Booth Id:
CBIO011
Category:
Computational Biology and Bioinformatics
Year:
2024
Finalist Names:
Chan, Tessla (School: Roslyn High School)
Abstract:
B-cell acute lymphoblastic leukemia (B-ALL) and acute myeloid leukemia (AML) are the 2 most common leukemias. The American Cancer Society estimates that there will be 59,610 leukemia cases and 23,710 deaths in 2023. Early detection of leukemia subtypes is critical in prescribing effective treatment strategies to maximize survival rates. Past studies using machine learning (ML) for diagnosing leukemia have achieved significant results, but very few studies were extended to cover the detection of specific leukemia subtypes. B-ALL and AML subtypes are difficult to distinguish because they have similar morphology. The objective of this study is to develop a novel dual-input model to distinguish subtypes of B-ALL and AML. Transfer learning will be utilized, and different classification algorithms: Fully-connected (FC), FC + Batch Normalization (BN), Global average pooling (GAP) will be tested on top of 3 pre-trained CNNs (VGG16, DenseNet201, InceptionResNetv2).
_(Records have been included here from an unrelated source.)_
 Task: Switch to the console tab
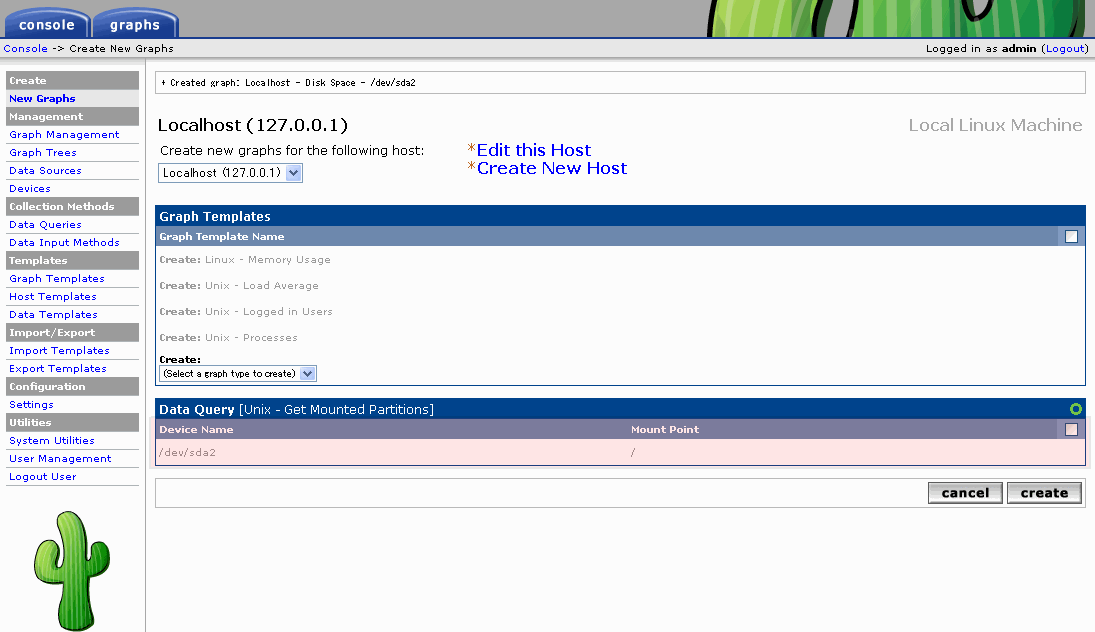click(46, 24)
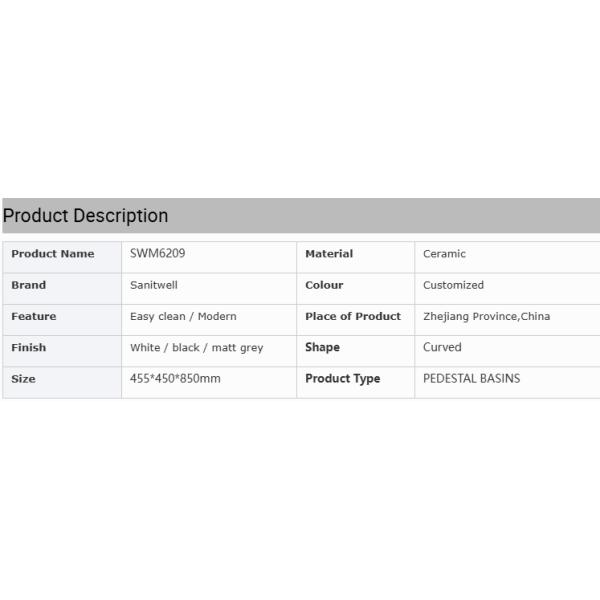This screenshot has height=600, width=600.
Task: Click the White / black / matt grey value
Action: point(196,347)
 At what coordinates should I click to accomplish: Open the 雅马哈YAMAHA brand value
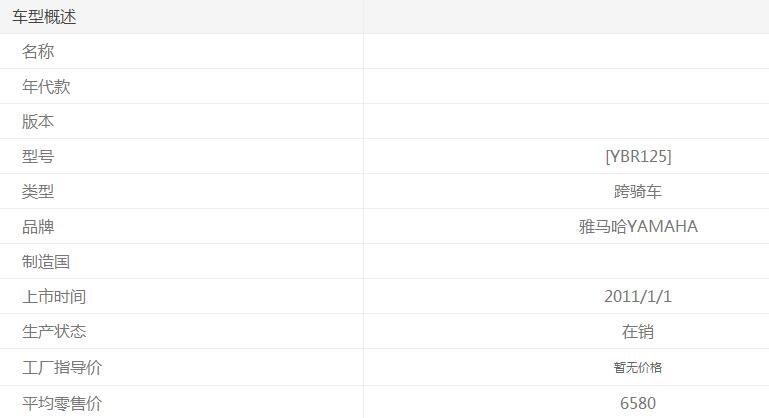[638, 227]
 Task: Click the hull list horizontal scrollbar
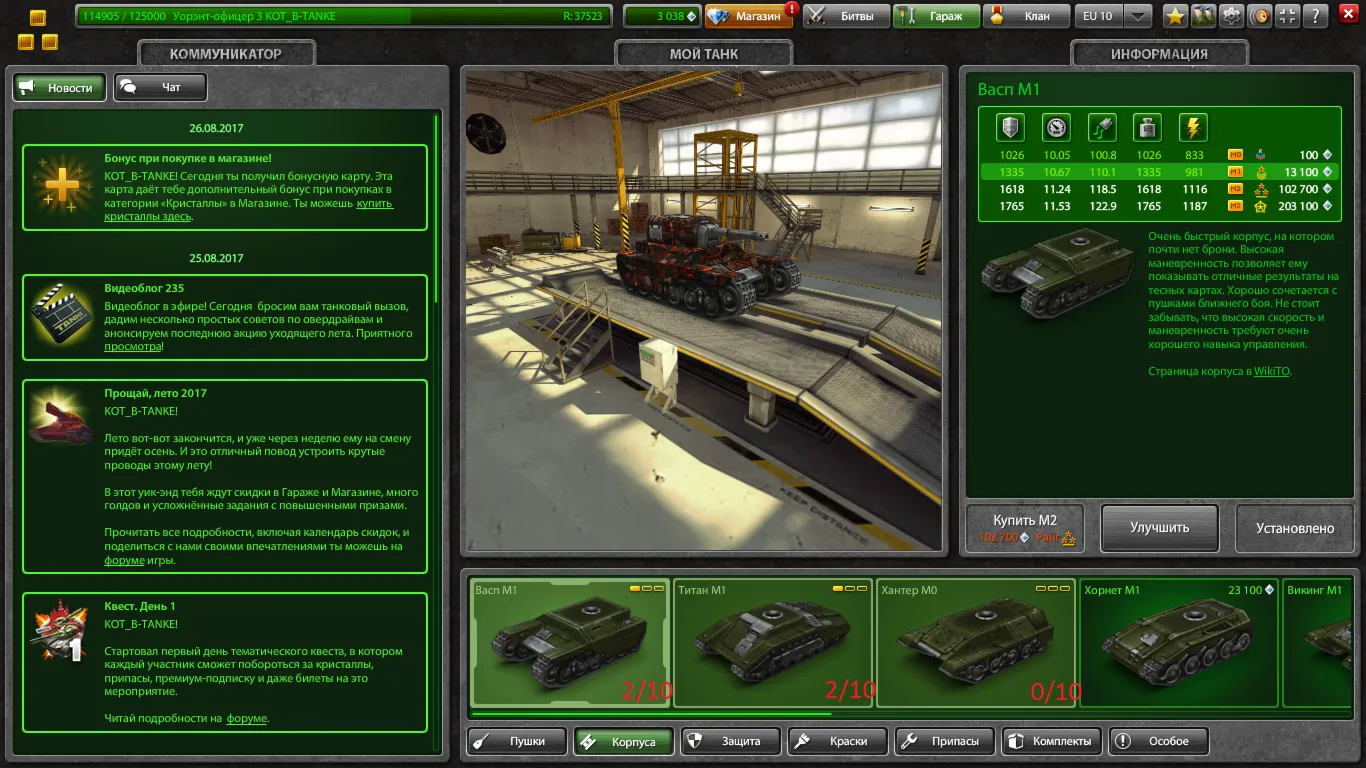(650, 714)
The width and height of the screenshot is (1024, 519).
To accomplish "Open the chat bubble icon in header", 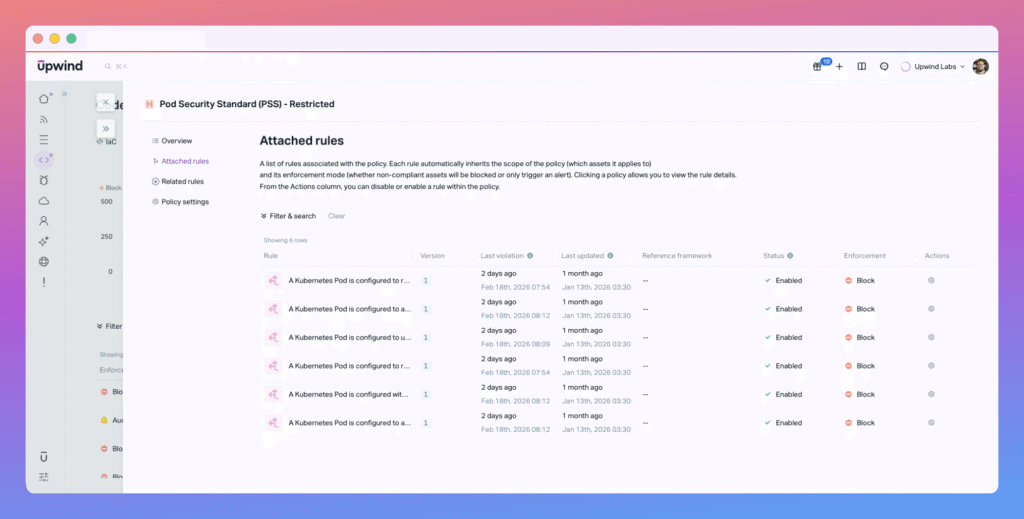I will click(x=884, y=67).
Image segmentation will identify malignant cells, and data augmentation will apply transformations to increase the number of training samples. The model’s hyperparameters will be finetuned while checkpoints and early stopping callbacks track loss and mitigate overfitting. Of all CNNs tested, DenseNet201 with the GAP classifier achieved optimal test accuracy of 96.62% with an AUC score of 0.9989. An app called LST Detector will be developed for public use and to create a community-supported repository of blood smear images for the model to undergo further training. This model is the first to successfully identify all morphologically similar subtypes of B-ALL and AML leukemias.